Recently de-Sovietized Eastern Europe and Asia may be the frontlines of the struggle for a free international order, but First World trends are also worrisome. Free-trade agreements increasingly take the form of clubs for the well-connected rather than, as with the General Agreement on Tariffs and Trade (GATT), domains open to all. As the Common Market evolves toward a United States of Europe it simultaneously embraces and repels. Constraints on economic activity and population movement are eliminated within the Lucky 12 nations but reappear as barriers proclaiming "Keep Out!" to non-members. Partly in self-defense the North American three establish their own free-trade (but not free migration) agreement.
It's not impossible that the process will work out well, that these various partnerships will extend themselves and eventually merge into one global free-trade zone. But the more likely scenario is competing blocs playing negative-sum games against each other. Last year Europe and America briefly bobbed and weaved over grain and white wine tariffs. Fortunately, they blinked before threats turned truly nasty. Next time—and there surely will be next times—the game may be played to a conclusion, as indeed it was in the 1920s, when the Smoot Hawley bill helped precipitate the stock market crash, a decade of economic depression and, ultimately, war. A world of haves jockeying for position while chanting "we've got ours" to hungry faces pressed against the window pane is a dubious prescription for peace or prosperity.
The epoch that ended when the Wall came down and the Soviet Union filed for bankruptcy witnessed the most sustained challenge ever launched against human aspirations for liberty, against the right of all individuals simply to be left alone to pursue their chosen ways of life. That assault, thankfully, has now been beaten back. The preceding remarks should not be interpreted as some kind of perverse longing for the "good old days" of the Cold War.
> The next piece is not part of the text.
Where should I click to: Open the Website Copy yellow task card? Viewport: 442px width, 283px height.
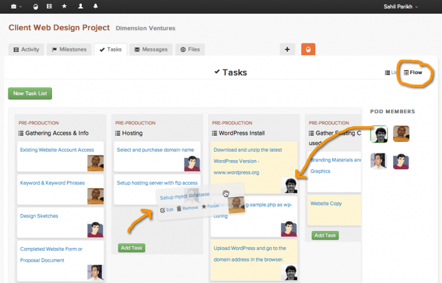click(334, 210)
Rather, they are meant as a peek at new times, new foes. As fiercely waged as the challenge of communism was, it did not dispute but rather attempted to co-opt the liberal's ideal of universal equal rights—grotesquely transfigured, to be sure, into effective slavery for all. Now that ideal itself is under duress. We don't, for better or worse, find ourselves at the end of history but rather at the opening of a new chapter. How the narrative progresses and who gets to write it will have momentous global consequences. At any rate, there will be plenty to do for a not-so-modest-as-it-once-was journal dedicated to the cause of free minds and free markets.
Contributing Editor Loren E. Lomasky, a professor of philosophy at Bowling Green State University, is co-author (with Geoffrey Brennan) of Democracy and Decision: The Pure Theory of Electoral Preference (Cambridge University Press).